By comparing data on nutritional status and level of cyanide poisoning of subjects from the two areas of South-Kivu (Burhinyi and Idjwi), our findings showed a similar profile of healthy subjects from Burhinyi and those from Idjwi, with a low prevalence of wasting (3.3% and 6.5%, respectively), intermediate prevalence of stunting (26.7% and 23.9%, respectively) and a high prevalence of dietary cassava-derived cyanide poisoning (50.0% and 63.0%, respectively). As well, konzo patients (from Burhinyi) had a high prevalence cyanide poisoning (81.8%) but, unlike healthy subjects from both areas, had also a high prevalence of both wasting (54.5%) and stunting (72.7%). Thus, a compromised nutritional status was the only factor differentiating konzo patients from healthy individuals exposed to cyanide poisoning. This further suggests that, besides the known role of cyanide poisoning in the pathogenesis of konzo, protein malnutrition may be a key factor for the disease occurrence.

In addition, our results showed a seasonal variation in the two above-mentioned konzo risk factors, with acute nutritional deterioration in Burhinyi and higher cyanide intoxication both in Burhinyi and in Idjwi during the dry season. Investigations on local cassava varieties showed high cyanide content in fresh cassava roots both of bitter and sweet taste, but the usual processing methods (maintained during the raining season) proved to be effective enough to reduce cyanide content in cassava roots till safe cyanide levels (< 10 ppm) in obtained flour. In the dry season, however, the cyanide content in cassava flour significantly increased, following a shortening of cassava-processing. Skipping heap-fermentation during cassava processing, as well as a preferential consumption of bitter cassava roots, were the two factors independently associated with very high urinary thiocyanate levels (witnessing a high cyanide poisoning) in participants from Idjwi and Burhinyi during the dry season.
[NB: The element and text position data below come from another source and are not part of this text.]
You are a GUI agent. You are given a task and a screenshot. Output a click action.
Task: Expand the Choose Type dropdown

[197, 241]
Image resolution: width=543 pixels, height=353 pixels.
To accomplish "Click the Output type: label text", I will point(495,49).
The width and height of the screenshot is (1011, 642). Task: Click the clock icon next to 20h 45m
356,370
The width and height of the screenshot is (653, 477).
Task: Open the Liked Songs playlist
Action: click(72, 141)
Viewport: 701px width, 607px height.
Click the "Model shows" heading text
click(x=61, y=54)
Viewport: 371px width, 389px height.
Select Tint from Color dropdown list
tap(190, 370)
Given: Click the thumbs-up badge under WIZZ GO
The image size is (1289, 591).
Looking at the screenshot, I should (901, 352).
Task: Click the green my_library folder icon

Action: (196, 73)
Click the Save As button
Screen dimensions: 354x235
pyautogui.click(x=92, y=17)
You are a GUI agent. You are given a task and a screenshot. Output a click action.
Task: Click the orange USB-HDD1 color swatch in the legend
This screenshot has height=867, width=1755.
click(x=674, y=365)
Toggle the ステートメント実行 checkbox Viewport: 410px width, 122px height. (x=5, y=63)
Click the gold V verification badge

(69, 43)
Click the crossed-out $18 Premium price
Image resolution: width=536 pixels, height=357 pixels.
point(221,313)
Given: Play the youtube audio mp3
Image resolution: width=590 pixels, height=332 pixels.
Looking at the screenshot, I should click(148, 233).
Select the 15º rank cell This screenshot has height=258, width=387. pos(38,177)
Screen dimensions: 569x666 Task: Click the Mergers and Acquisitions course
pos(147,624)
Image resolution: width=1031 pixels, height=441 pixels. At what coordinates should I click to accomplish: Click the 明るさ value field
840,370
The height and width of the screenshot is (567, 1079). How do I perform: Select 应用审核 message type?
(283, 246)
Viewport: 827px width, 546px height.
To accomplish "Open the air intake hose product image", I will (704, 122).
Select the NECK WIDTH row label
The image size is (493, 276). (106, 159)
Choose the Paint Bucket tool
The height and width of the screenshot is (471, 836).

Thus, restoring the traditional processing methods (in particular a sufficiently long heap-fermentation) should ensure safe consumption of cassava.

Finally, in vitro investigations on the neurotoxic effects of the two major cyanide metabolites (namely cyanate and thiocyanate) confirmed the neurotoxicity of cyanate in two neuron-like cell lines (mouse Neuro-2A neuroblastoma cell line and human SH-SY5Y neuroblastoma cell line) as it induced a drastic drop in cell viability from relatively low concentrations (0.3 mM in Neuro-2A and 3 mM in SH-SY5Y), contrary to thiocyanate which required to reach extremely high concentrations (30 mM), well above physiologically encountered magnitudes, to induce a modest cell death in cell lines. Cyanate neurotoxicity would act simultaneously on several mechanisms, including apoptosis related to caspases (3, 8, and 9), oxidative stress, and excitotoxicity (through AMPA and NMDA receptors activation, probably following a presynaptic release of glutamate).

In conclusion, the occurrence of konzo is likely a consequence of the interplay between several factors. An acute worsening of the nutritional status appears to be a key risk factor, favoring an impairment of cyanide detoxification process in subject undergoing high cassava-related cyanide poisoning, leading to an unusual excessive production of minor metabolite (especially cyanate) which, in fine, are responsible for an upper motor neuron damage through various mechanisms (including apoptosis, oxidative stress, and excitotoxicity). Geo-environmental, cultural, and behavioral factors, as well as other factors of individual susceptibility (not yet fully identified) seems to also play a role in the appearance of konzo, although their exact contribution still needs to be elucidated.